---------- Página

Circunstância(s)
Do que é ser Humano e em síntese, daquilo que me vou ocupar hoje nesta linhas partilhadas, não sou pessoa para esclarecer. Aliás, ninguém é e paradoxalmente, todos somos. José Ortega y Gasset bem isso explica na sua obra Meditaciones del Quijote, de 1914: ”Yo soy yo y mi circunstancia, y si no la salvo a ella no me salvo yo”. (trad. livre – “Eu sou eu e minha circunstância, e se não a salvo a ela, não me salvo a mim”).
É indubitável que o ser Humano não se define da mesma forma ao longo dos tempos históricos, e o presente, não é exceção. Também sei que apesar dos tempos que atravessamos não serem tempos felizes, de horizontes límpidos e de contornos certos, só mais adiante, e pela mão de outras gerações, será possível definir a nossa circunstância, e o nosso Eu coletivo. Para se escrever corretamente a História é necessária distância temporal aos acontecimentos. É necessário nos obrigarmos a esta disciplina de pensamento, sob pena de tornarmos a Parte, um Todo.
Ainda que a nossa circunstância, nas sábias palavras de Ortega y Gasset, seja determinística para o Eu, e esta, nas suas várias vertentes, é imutável (ou não nos está diretamente acessível), na mesma frase sentencial, está nas nossas mãos, também e paradoxalmente, a salvação.
Diagnóstico
E voltamos, de novo, por isso ao tema da Educação (cf. O Ambiente e a Liberdade: conquistas da Educação, Notícias de Viana, 25.04.2024). Proponho-me avaliar algumas das nossas circunstâncias – só as inquestionáveis – e de que forma a Educação – as pode positivamente modelar.
É, pois, indiscutível que nunca estivemos tão capazes, como hoje, de fazer circular mensagens. Diz-se amiúde que estamos ligados como nunca. Do exigente mundo presencial, com forçados heterónimos, temos Eu dispersos, agora também, no mundo desmaterializado proporcionado na Internet, permitindo-nos projeções múltiplas de nós próprios, adaptadas às circunstâncias de cada circunstância digital.

--------------------
---------- Dados fornecidos

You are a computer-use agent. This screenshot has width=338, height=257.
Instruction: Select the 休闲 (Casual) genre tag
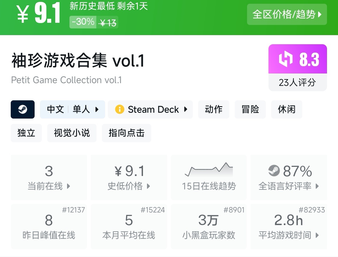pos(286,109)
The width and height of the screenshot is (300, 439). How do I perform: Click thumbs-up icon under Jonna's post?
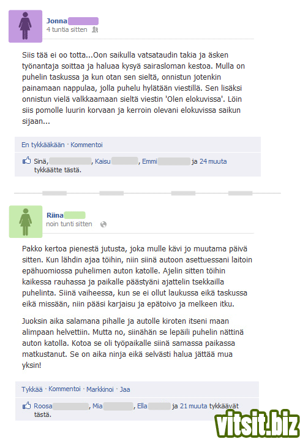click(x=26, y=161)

--------------------
---------- Dados fornecidos

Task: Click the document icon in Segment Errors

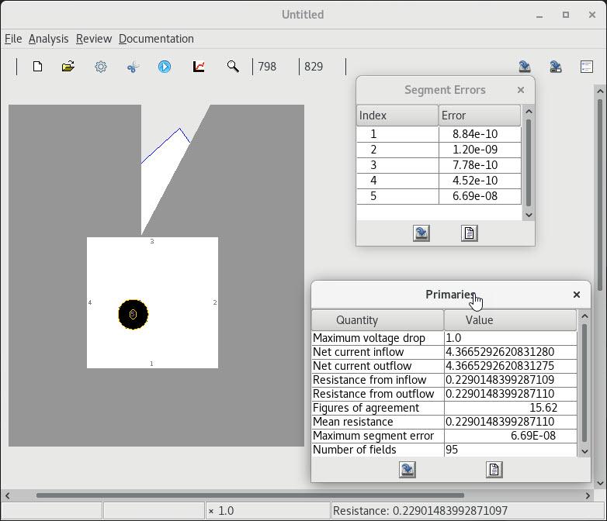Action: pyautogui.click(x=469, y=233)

--------------------
---------- Dados fornecidos

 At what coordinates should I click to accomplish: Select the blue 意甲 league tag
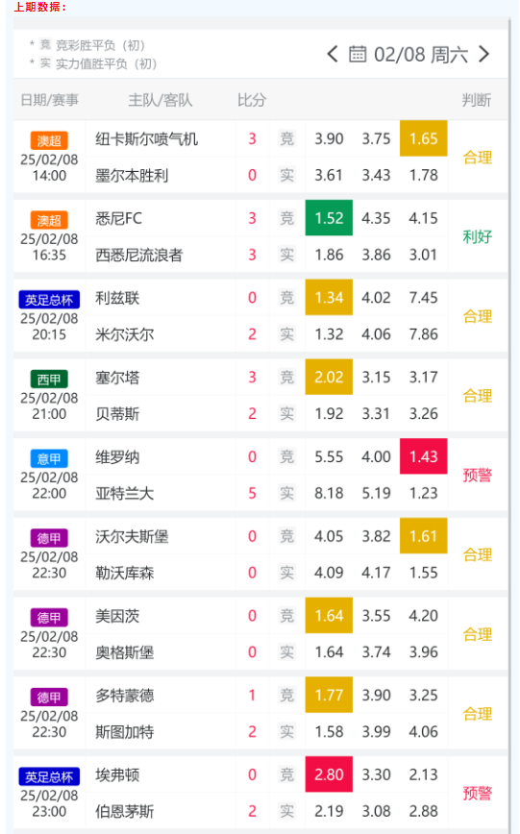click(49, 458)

--------------------

(Tarefa proposta) Por favor, reescreva o trecho do texto sobre a circunstância entre "Ainda que a" e "pode positivamente modelar.", inclusive, trocando "Educação" por "Instrução".

(Exercício concluído)
Ainda que a nossa circunstância, nas sábias palavras de Ortega y Gasset, seja determinística para o Eu, e esta, nas suas várias vertentes, é imutável (ou não nos está diretamente acessível), na mesma frase sentencial, está nas nossas mãos, também e paradoxalmente, a salvação.
Diagnóstico
E voltamos, de novo, por isso ao tema da Instrução (cf. O Ambiente e a Liberdade: conquistas da Instrução, Notícias de Viana, 25.04.2024). Proponho-me avaliar algumas das nossas circunstâncias – só as inquestionáveis – e de que forma a Instrução – as pode positivamente modelar.